The thresholds of resource utilization efficiency are shown in the following table:
|Well utilized||Green||Between 60 - 90% average utilization|
|Overprovisioned||Red||Above 90% average utilization|
|Underprovisioned||Yellow||Below 60% average utilization|
You can correlate between average and maximum resource usage for performance and stability troubleshooting and observe resource usage per cluster and per Cloud provider.
Note: If no data appears in the Efficiency view, Node Exporter metrics might be missing. See how to resolve the issue of missing Kubernetes Efficiency data.
Workload and pod view
The workload and pod view lets you drill down to determine root causes.
Click on a Namespace from Cluster navigation and select the desired workload. You’ll see average CPU and memory usage for the last hour. This can help you identify root causes of resource utilization issues.
Kubernetes Monitoring includes nine dashboards out of the box to help you get started with observing and monitoring your Kubernetes clusters and their workloads. This set includes the following:
(Home) Kubernetes Overview, the principal dashboard that displays high-level cluster resource usage and configuration status.
Kubernetes / Compute Resources (7 dashboards), a set of dashboards to drill down into resource usage by the following levels:
- Namespace (by Pods)
- Namespace (by workloads, like Deployments or DaemonSets)
- Pods and containers
- Workloads (Deployments, DaemonSets, StatefulSets, etc.)

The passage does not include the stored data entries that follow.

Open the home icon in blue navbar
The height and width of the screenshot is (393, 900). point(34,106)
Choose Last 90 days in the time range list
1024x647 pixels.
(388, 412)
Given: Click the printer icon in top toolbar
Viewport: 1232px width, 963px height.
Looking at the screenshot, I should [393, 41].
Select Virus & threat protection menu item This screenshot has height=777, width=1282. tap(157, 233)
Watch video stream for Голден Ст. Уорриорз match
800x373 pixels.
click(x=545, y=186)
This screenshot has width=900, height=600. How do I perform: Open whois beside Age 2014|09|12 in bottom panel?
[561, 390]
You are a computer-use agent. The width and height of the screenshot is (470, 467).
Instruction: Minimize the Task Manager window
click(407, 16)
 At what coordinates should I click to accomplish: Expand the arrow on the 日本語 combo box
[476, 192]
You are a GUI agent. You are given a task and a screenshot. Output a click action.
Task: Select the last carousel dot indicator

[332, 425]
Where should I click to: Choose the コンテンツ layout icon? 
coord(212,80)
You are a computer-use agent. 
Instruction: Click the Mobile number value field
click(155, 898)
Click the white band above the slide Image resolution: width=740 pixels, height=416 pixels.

These dashboards contain links to sub-objects, so you can jump from cluster, to Namespace, to Pod, etc.
Kubernetes / Kubelet, a dashboard that helps you understand Kubelet performance on your Nodes, and provides useful summary metrics like number of running Pods, Containers, and Volumes on a given Node .
Kubernetes / Persistent Volumes, a dashboard that helps you understand usage of your configured PersistentVolumes.
Kubernetes Monitoring includes preconfigured alerting rules that trigger alerts. You can view and investigate the alerts in the Alerts view by clicking an alert.
Drill down to investigate fired alerts.
A useful strategy when investigating alerts is to silence some default alerts temporarily. See how to manage silences. To learn more about alerts in general, see View alert rules.
Users with the Admin role can use the Configuration tab to install or uninstall preconfigured dashboards and alerts. You can also view instructions to configure and deploy Grafana Agent to keep it up-to-date. For more information on updating your dashboards and rules, see Update Grafana Kubernetes components.
Note: In order to see the Grafana Agent configuration instructions, you must have the preconfigured dashboards and alerts installed.